Early in 2013, the Georgian Association of Arbitrators (hereinafter referred to as “GAA”) was established.43 It is the first professional body of arbitrators in Georgia. With the aim of maintaining high standard and building confidence in arbitration throughout Georgia, in June 2014, GAA developed and adopted a Code of Ethics for Arbitrators with the support of international experts. The Code of Ethics sets out the ethical standards and obligations for arbitrators that is to ensure that they practice arbitration in a fair and just manner, the arbitration process is conducted fairly and in good faith, as well as to maintain neutrality, impartiality and independence of arbitrators themselves and to oblige them to disclose any interests or relationships i.e. any conflict of interest that may affect their impartiality and influence their judgement.44 It also sets communication rules for arbitrators and dispute parties in order to avoid excessive and unnecessary expenses.45
In 2018, the GAA’s Ethics Committee was established and Disciplinary Rules were introduced with the support of both EU and UNDP. This means that the enforcement mechanism has been created. In particular, a violation of the Code of Ethics can lead to disciplinary proceedings before the GAA’s Ethics Committee that can impose sanctions ranging from confidential recommendations to expulsion from the GAA.46 GAA’s Ethics Committee has the power to react to arbitration cases handled by non-GAA members.47
The Code of Ethics of Arbitrators and the Regulations define the norms of ethics for arbitrators and establish the obligation of arbitrators to ensure that the arbitration process is conducted in good faith and fairly, to maintain neutrality, impartiality and independence, to disclose any interest or relationship that may affect their impartiality.48
According to Principle I (2) of the GAA’s Code of Ethics, “A person shall agree to be appointed as an arbitrator only if he/she is assured that:
a) he/she can act impartially;
b) he/she can act independently from the parties, potential witnesses and other arbitrators;
c) has appropriate competence;
d) has sufficient time to commence the arbitral proceedings in accordance with the requirements of the proceedings and to devote due time and attention to the proceedings after the commencement of the proceedings.”

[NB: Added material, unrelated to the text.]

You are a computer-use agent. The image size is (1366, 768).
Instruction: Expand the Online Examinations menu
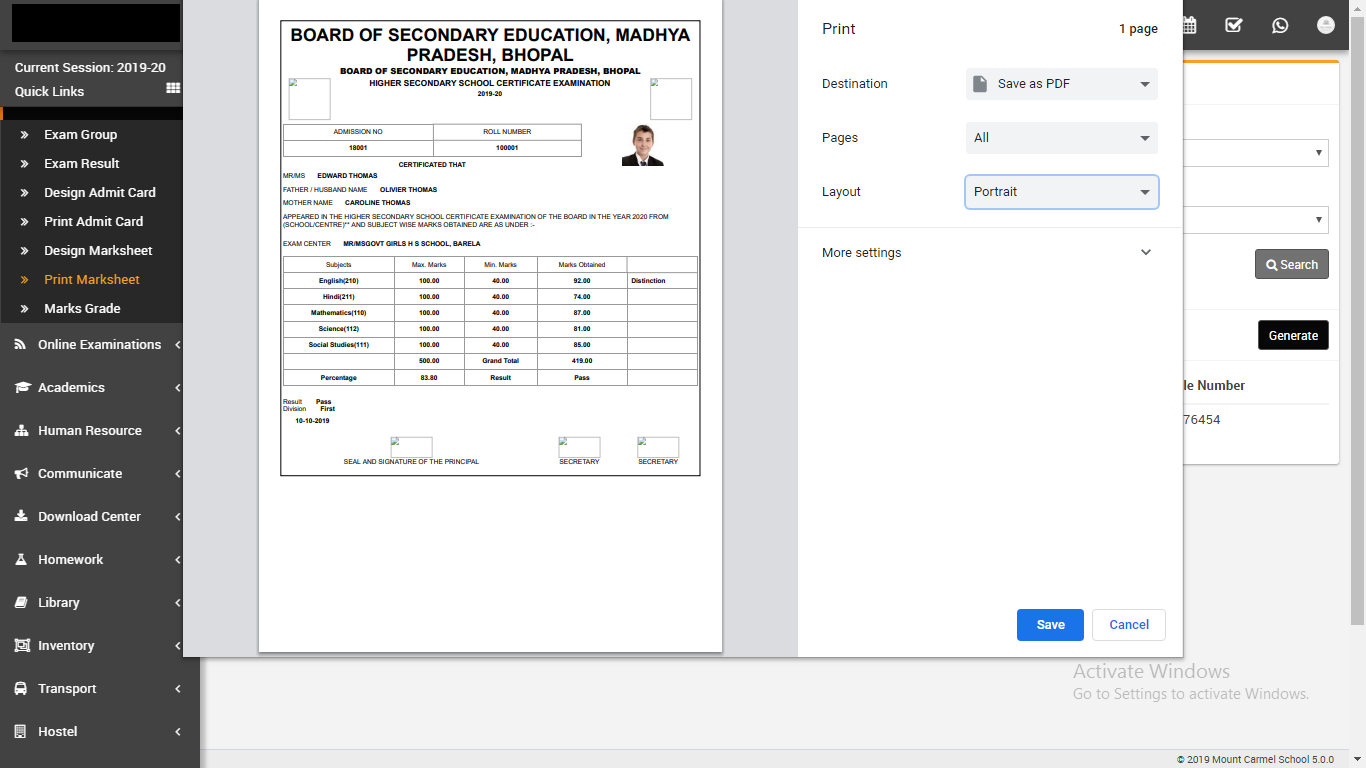99,345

According to Principle I (7) of the GAA’s Code of Ethics, “An arbitrator’s ethical obligation begins as soon as he or she is appointed as an arbitrator and continues until the end of the arbitration process. In addition, in cases defined by the Code of Ethics, some ethical obligations start from the moment a person is asked to act as an arbitrator, while some ethical obligations continue after the parties have received the arbitral award.”
According to Principle II of the GAA’s Code of Ethics, “The arbitrator is obliged to declare his interests or relationships that may affect his impartiality or give the impression of bias.”

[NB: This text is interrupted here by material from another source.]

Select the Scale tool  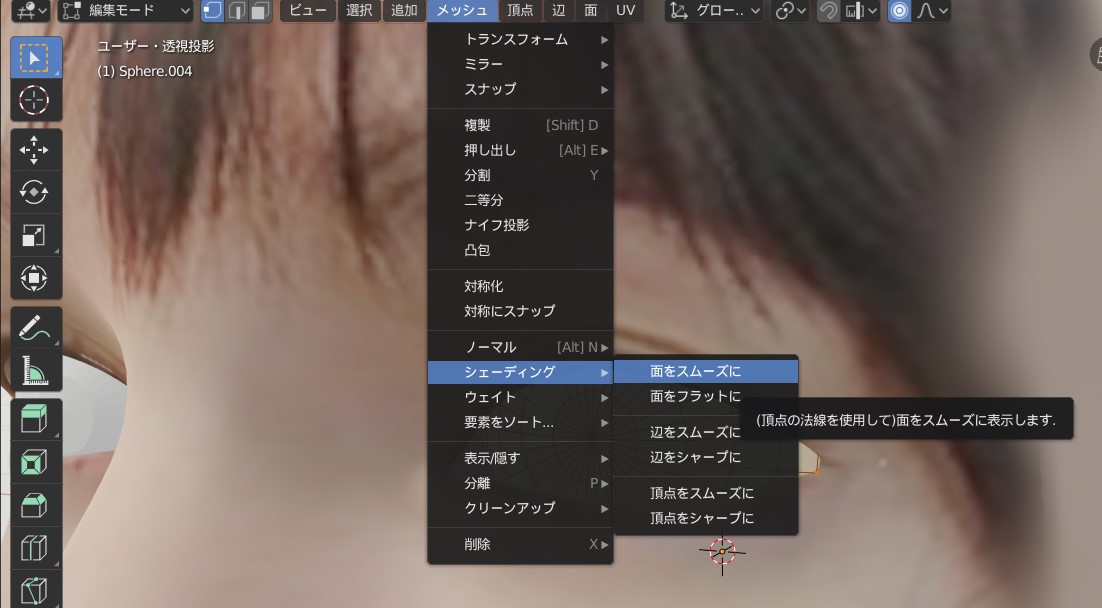pyautogui.click(x=35, y=235)
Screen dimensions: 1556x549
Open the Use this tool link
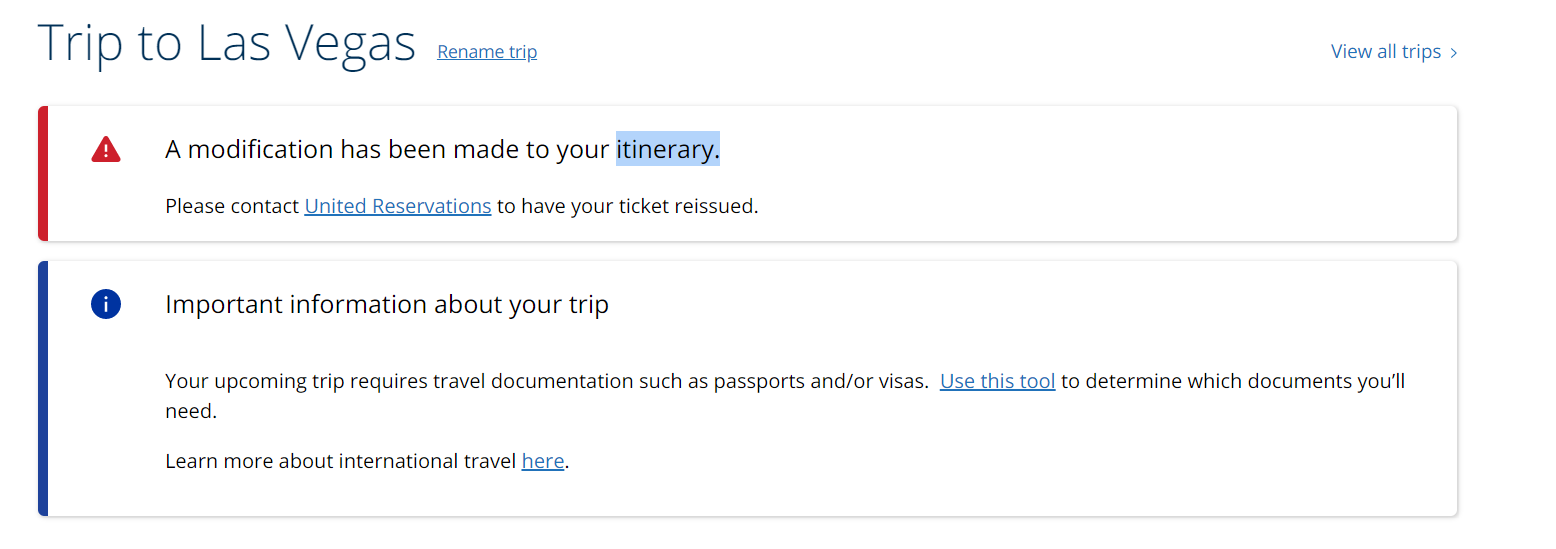click(x=997, y=381)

The obligation to disclose is explicitly set out in the GAA’s Code of Ethics, according to which a person who has been asked to act as an arbitrator, before giving his/her consent, is obliged to declare about any kind of direct or indirect, financial or personal interest that he/she may have in relation to the outcome of the dispute. The Code specifies exactly what information an arbitrator has to disclose and how he is required to do it. Before consenting to the appointment as an arbitrator, the individual is obligated under the GAA’s Code of Ethics to examine the presence of the relations and interests indicated in the GAA’s Code of Ethics.
According to Article 12 (3) of Law of Georgia On Arbitration, A person to be appointed as an arbitrator, or an appointed arbitrator, from the time of his/her appointment throughout the arbitration proceedings, is obliged to immediately notify the parties and the arbitral tribunal, about any circumstances that make his/her impartiality and independence doubtful.

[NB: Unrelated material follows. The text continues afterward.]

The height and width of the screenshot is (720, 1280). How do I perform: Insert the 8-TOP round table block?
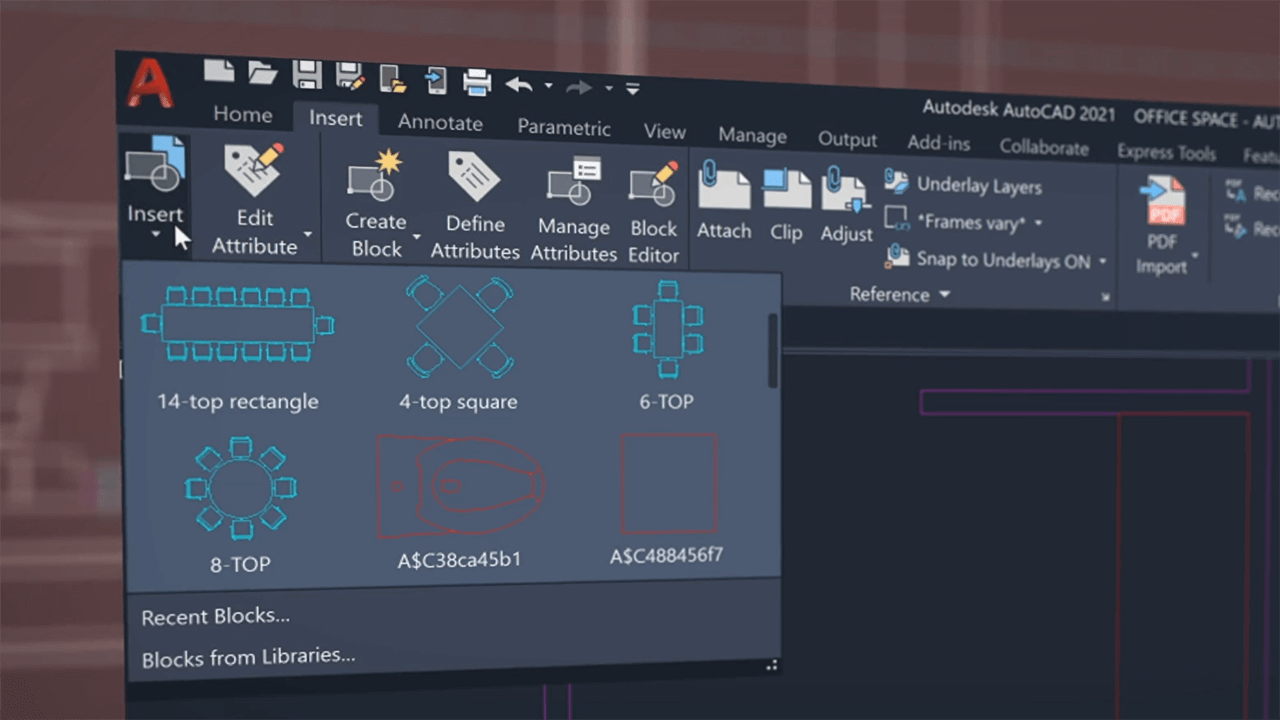coord(240,487)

It is worth mentioning the most recent practise in terms of duly fulfilment of the arbitrator’s responsibility to disclose information. The arbitral tribunal granted the respondent’s request, pursuant to which he challenged the arbitrator, as the arbitrator and the representative of the claimant both held elective positions in the management structure of a professional organisation at the same time, and the arbitrator failed to disclose this when filling out the declaration of independence and impartiality. Since the arbitrator and the claimant’s representative were both working on elective positions in the professional organization’s management structure, they would have a closer, business or personal interaction, and the arbitrator had an obligation to disclose this information. Given that the arbitrator failed to disclose this information, he was withdrawn from his position.
See footnotes after question 51.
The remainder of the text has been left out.